Este largometraje podría considerarse uno de los mejores exponentes de este tipo de cine. Nos narra en paralelo la historia de Mary y Matthew: dos personas desubicadas con mucho en común. Ambos están en conflicto con sus familias disfuncionales y no acaban de encontrar su lugar en la sociedad. Entre ellos empieza a surgir una relación que Hartley evita muy inteligentemente tratar como una historia de amor. No hay confesiones románticas ni siquiera contacto físico. Simplemente un aprecio y respeto mutuos que les lleva a protegerse y ayudarse mutuamente.
Ese enfoque tan delicado que evita caer en las redes del romanticismo es uno de mis aspectos favoritos de la película, reforzado especialmente por los actores protagonistas: Adrienne Shelly y Martin Donovan. Shelly consigue pasar de forma armoniosa de la adolescente caprichosa que se gasta en cerveza los únicos cinco dólares que posee, a ser una persona inquieta que empieza a ser consciente de sus responsabilidades y su futuro. Donovan por otro lado le imprime un carisma especial a su personaje lunático, que ataca a la gente sin motivo alguno, lleva consigo una granada (símbolo bastante obvio de que un día va a estallar) y sin embargo demuestra una lucidez poco común.
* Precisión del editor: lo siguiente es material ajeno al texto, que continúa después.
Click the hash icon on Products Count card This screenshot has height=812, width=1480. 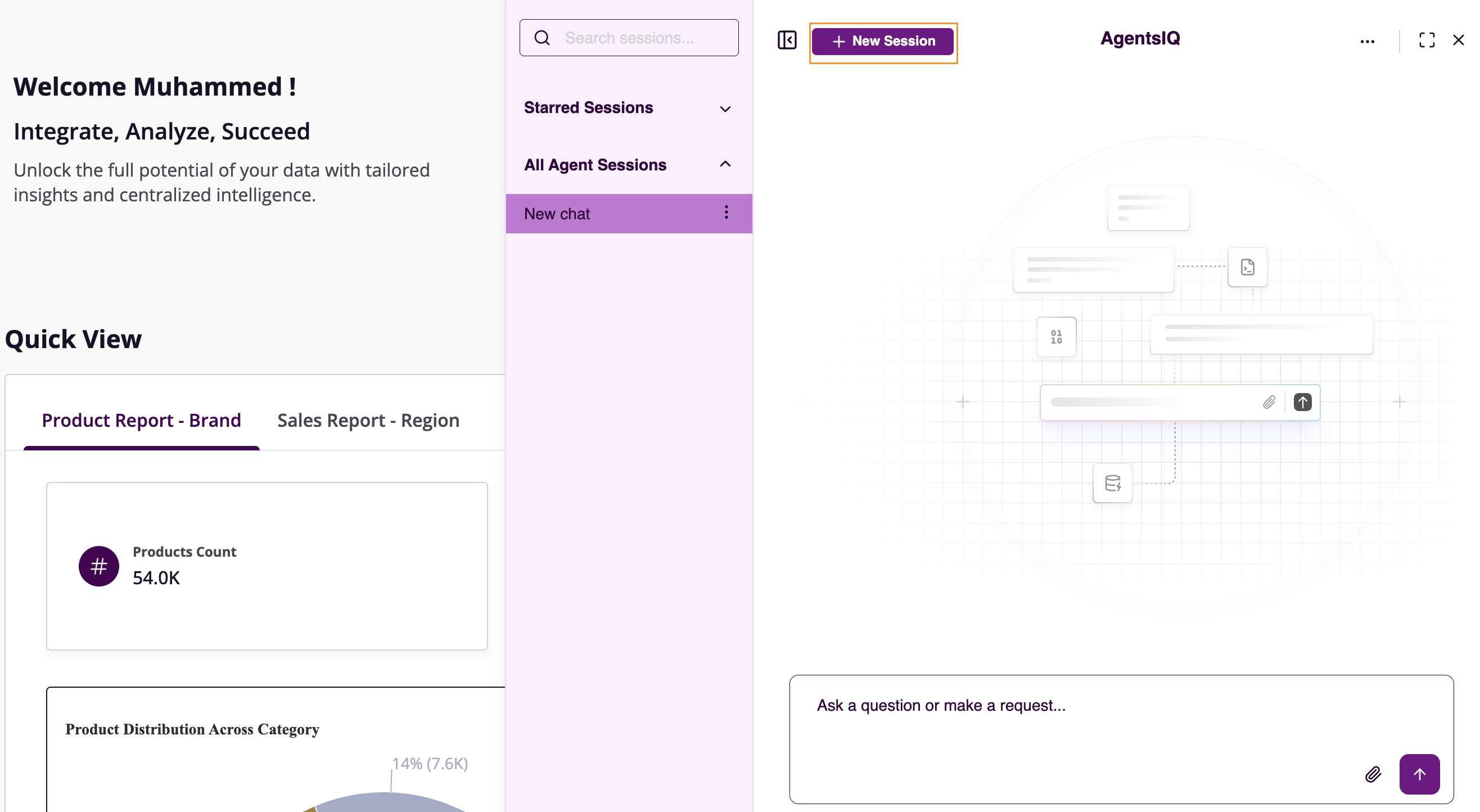98,566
Ambos se ven enfrentados al gran tema del film: la necesidad del ser humano a asimilar los roles que impone la sociedad. Mary al principio sólo aspira a ser la madre y esposa de un hombre acomodado económicamente. Más adelante conocerá a una mujer de edad avanzada casada con un hombre que cumple esos requisitos pero que no parece ser precisamente un ejemplo de feliz vida conyugal. De hecho, al final sabemos que tanto su madre como su hermana se quedaron embarazadas a la misma edad que Mary y ambas tuvieron que soportar unos matrimonios frustrados, por tanto la pequeña de la familia no hace más que seguir el modelo femenino que se le ha impuesto en casa.
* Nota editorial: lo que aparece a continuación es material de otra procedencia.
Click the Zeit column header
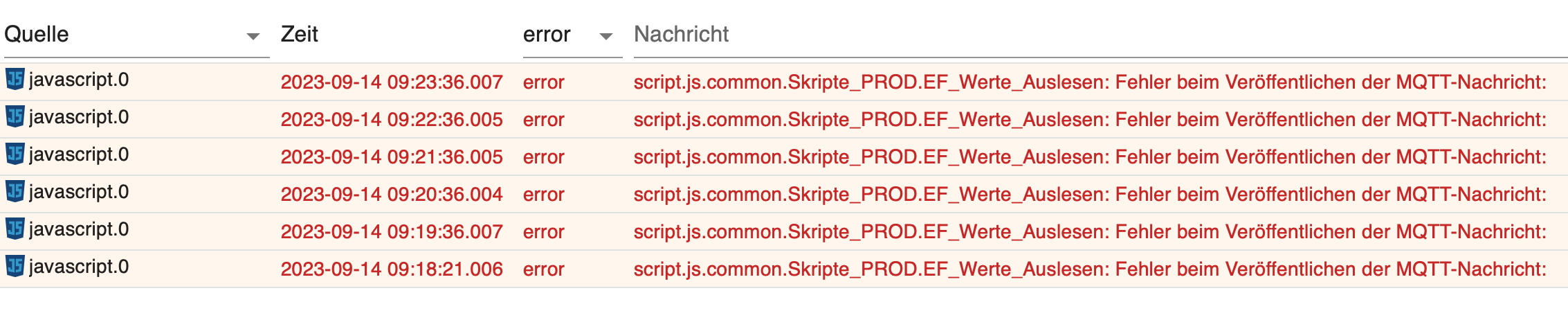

Por otro lado, Matthew es un prodigio a la hora de reparar aparatos electrónicos pero sufre la frustración diaria de tener que arreglar televisores, precisamente el aparato que más odia de todos por lo que representa. Ante la búsqueda de un nuevo empleo se ofrece a cobrar menos a cambio de no tener que reparar televisores, pero ése es precisamente el aparato que más demanda genera. Cuando intenta llamar la atención a sus jefes sobre una pieza que causa siempre problemas, éstos le piden que continúe haciendo su trabajo, no quieren que piense. Y finalmente, tras haberse obligado a aceptar ese rol de trabajador responsable que debe mantener una familia, sucumbe al más grave pecado de todos: al llegar a casa mira la televisión. Uno de mis comentarios favoritos del film tiene lugar cuando Mary intenta taparle la caja tonta y éste le recrimina que no puede ver a las víctimas de un terremoto, a las cuales quiere contemplar para poder sentir compasión por ellas. Un comentario breve pero muy lúcido sobre el acto de mirar imágenes televisivas.
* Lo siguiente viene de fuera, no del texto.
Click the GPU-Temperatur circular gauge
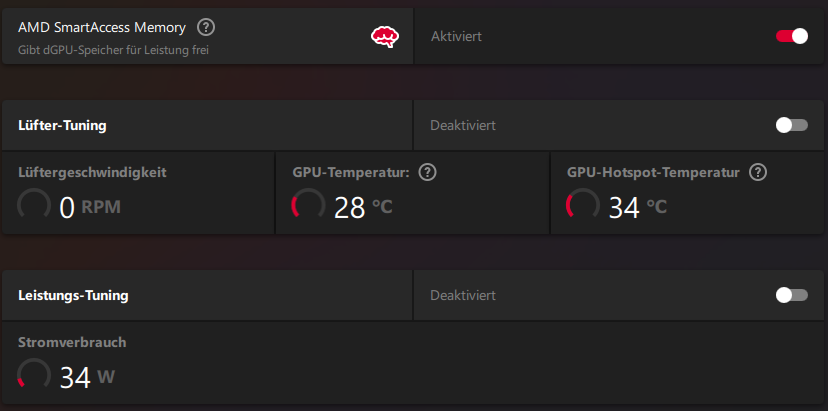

Tanto uno como otro deben acarrear consigo ese peso que les impone la sociedad además de la muerte de sus progenitores, que les condena a pasar el resto de su vida con su padre y su madre en el caso de cada uno. Pese a que estos elementos parecen los ingredientes de un melodrama, Hartley consigue dosificarlos gracias a un estilo más ligero que no apuesta abiertamente por la comedia (no comparto la opinión de muchos críticos que la clasifican como «comedia romántica») pero que permite distanciarse de los hechos que se exponen. Sin ir más lejos, los maltratos que sufre Matthew por parte de su padre tienen algo de surrealismo como su obsesión por la limpieza del baño, o por ejemplo el enfrentamiento entre la madre de Mary y Matthew que acaba desembocando en una competición alcohólica.
Cabe resaltar también los excelentes diálogos entre todos los personajes: veloces, punzantes y reflexivos, para mí uno de los puntos fuertes de la película. Un retrato muy auténtico de la América de clase media de principios de los 90 poniendo en cuestión los roles que impone la sociedad.
Muy recomendable.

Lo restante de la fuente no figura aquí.